One day while I was online searching for AA recovery type groups I ran across an online OA group and decided to check it out. I lurked for a couple weeks and heard a lot of new things including that the OA people used the Big Book of AA by changing the wording to reflect their particular problems. Hmmm — I thought, maybe I could try that. So I
began re-reading the AA Big Book with my eating behavior in mind and it seemed
to fit me to a tee. I was astounded and dumbfounded.
This is from page 24 of the Big Book of AA [edited to fit our eating disorders]: "At a certain point in the life of every
person with a compulsive overeating disorder, they pass into a state where the most powerful desire to eat only in a healthy manner is of absolutely no avail.
The fact is that most people who compulsively overeat, for reasons yet obscure, have lost the power of choice in eating. Our so-called will power becomes practically nonexistent. We are unable, at certain times, to bring into our consciousness with sufficient force the memory of the suffering and humiliation of even a week or a month ago. We are without defense against the first
compulsive bite.”
Reprinted from Alcoholics Anonymous, with permission of A.A. World Services, Inc.
I don’t think any nutritionist, doctor, or
person who actually has an eating disorder could have described my feelings of powerlessness over
my eating any better. Re-reading the Second and Third Chapters of the Big Book this way destroyed a lot of my denial. I really urge everyone to do it. There are free online versions of the Big Book if you don’t have one and I’m sure if you do a search or ask, someone on the list can share a
URL to one of these sites.
Feel free to explore these questions in their entirety, in part, or selectively, with the group, but please understand it is not required.
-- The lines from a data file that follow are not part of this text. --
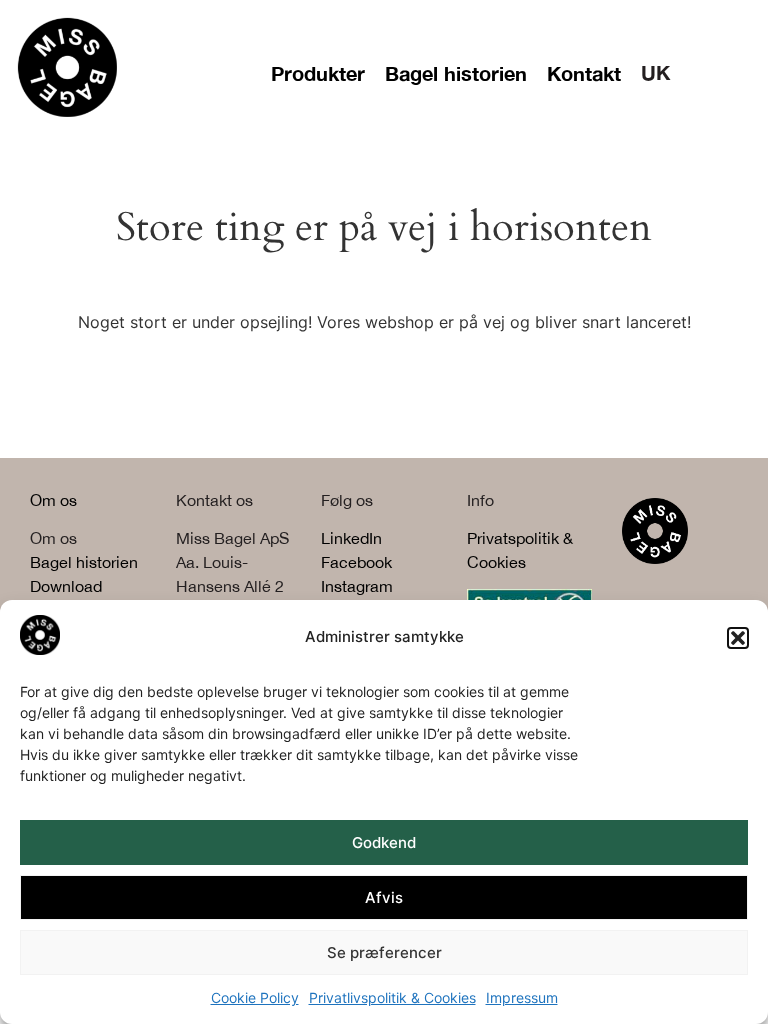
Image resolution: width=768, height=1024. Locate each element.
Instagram (357, 586)
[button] (738, 638)
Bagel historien (456, 73)
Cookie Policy (255, 997)
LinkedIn (351, 538)
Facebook (356, 562)
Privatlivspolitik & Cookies (392, 997)
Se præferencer (384, 952)
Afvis (384, 897)
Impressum (522, 997)
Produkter (318, 73)
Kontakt (584, 73)
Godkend (384, 842)
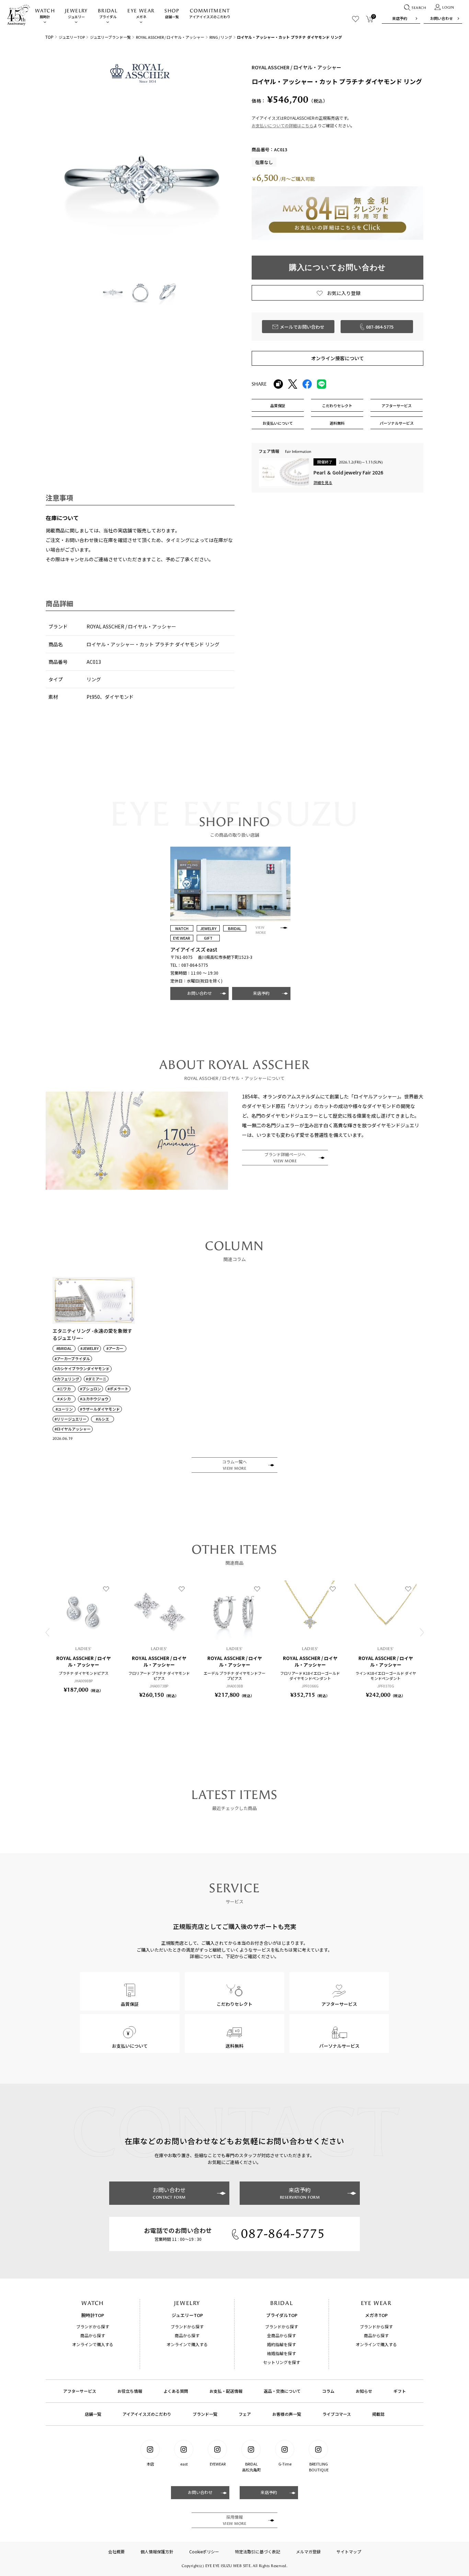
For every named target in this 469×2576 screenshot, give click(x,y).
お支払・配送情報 (225, 2391)
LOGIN (448, 7)
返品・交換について (282, 2391)
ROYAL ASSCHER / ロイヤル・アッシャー (170, 37)
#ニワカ (64, 1388)
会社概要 (116, 2551)
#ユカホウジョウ (94, 1398)
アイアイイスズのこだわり (209, 13)
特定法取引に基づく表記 (257, 2551)
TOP (49, 37)
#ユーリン (64, 1409)
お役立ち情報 (129, 2391)
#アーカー (114, 1348)
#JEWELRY (89, 1348)
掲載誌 (378, 2414)
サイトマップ (348, 2551)
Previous (47, 1632)
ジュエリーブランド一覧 (110, 37)
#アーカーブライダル (72, 1358)
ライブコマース (336, 2414)
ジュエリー (76, 13)
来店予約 (399, 18)
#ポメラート (117, 1388)
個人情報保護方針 (156, 2551)
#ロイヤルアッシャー (73, 1429)
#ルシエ (102, 1419)
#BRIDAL (64, 1348)
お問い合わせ (441, 18)
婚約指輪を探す (281, 2344)
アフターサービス (79, 2391)
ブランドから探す (92, 2326)
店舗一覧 (171, 13)
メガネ (141, 13)
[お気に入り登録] (106, 1588)
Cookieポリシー (204, 2551)
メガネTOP (376, 2315)
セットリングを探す (281, 2362)
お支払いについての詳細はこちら (282, 125)
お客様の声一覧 (286, 2414)
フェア (245, 2414)
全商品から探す (281, 2335)
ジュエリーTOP (72, 37)
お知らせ (364, 2391)
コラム (328, 2391)
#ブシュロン (90, 1388)
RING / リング (220, 37)
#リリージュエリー (71, 1419)
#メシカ (64, 1398)
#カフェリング (67, 1378)
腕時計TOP (92, 2315)
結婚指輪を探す (281, 2353)
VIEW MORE (260, 930)
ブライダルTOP (281, 2315)
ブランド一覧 (205, 2414)
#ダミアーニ (96, 1378)
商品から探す (92, 2335)
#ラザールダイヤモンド (100, 1409)
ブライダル (107, 13)
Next (422, 1632)
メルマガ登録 (308, 2551)
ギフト (399, 2391)
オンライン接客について (337, 358)
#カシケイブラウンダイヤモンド (82, 1368)
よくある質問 (175, 2391)
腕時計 (45, 13)
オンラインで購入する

My only wish is that you will find them useful.
Questions for journaling and contemplation:
(Some of these may not be worded exactly right to fit your particular
style of disordered eating. Feel free to modify them as needed and share your answers. It may be just exactly what someone else needs to hear to help their recovery.)
| 1. |
What function did or does overeating serve in your life?
(Even undesirable behaviors serve a function. It might be maladaptive but it “feels” like it helps. For instance, we may drink to much alcohol to numb painful memories or calm anxiety.) |
| 2. |
What happens when you try to control your eating? |
| 3. |
How many kinds of diets have you been on in your life? |
| 4. |
Describe what happened when you tried to “diet”? |
| 5. |
How much more will power would it take to control your eating or diet successfully? |
| 6. |
Have you ever considered “desperate or extreme measures” to control your eating and weight? |
| 7. |
What brought you to OA and these online support groups? |
| 8. |
Why does Overeaters Anonymous consider compulsive
opvereating a disease? |
| This information on the
12 Steps and the following articles designed to help explain the Steps,
was a project I started in 2001 for an online e-mail support
list. This page was updated 12/22/2004 to better reflect my current recovery
and understanding of Binge Eating Disorder. It is still a work in progress.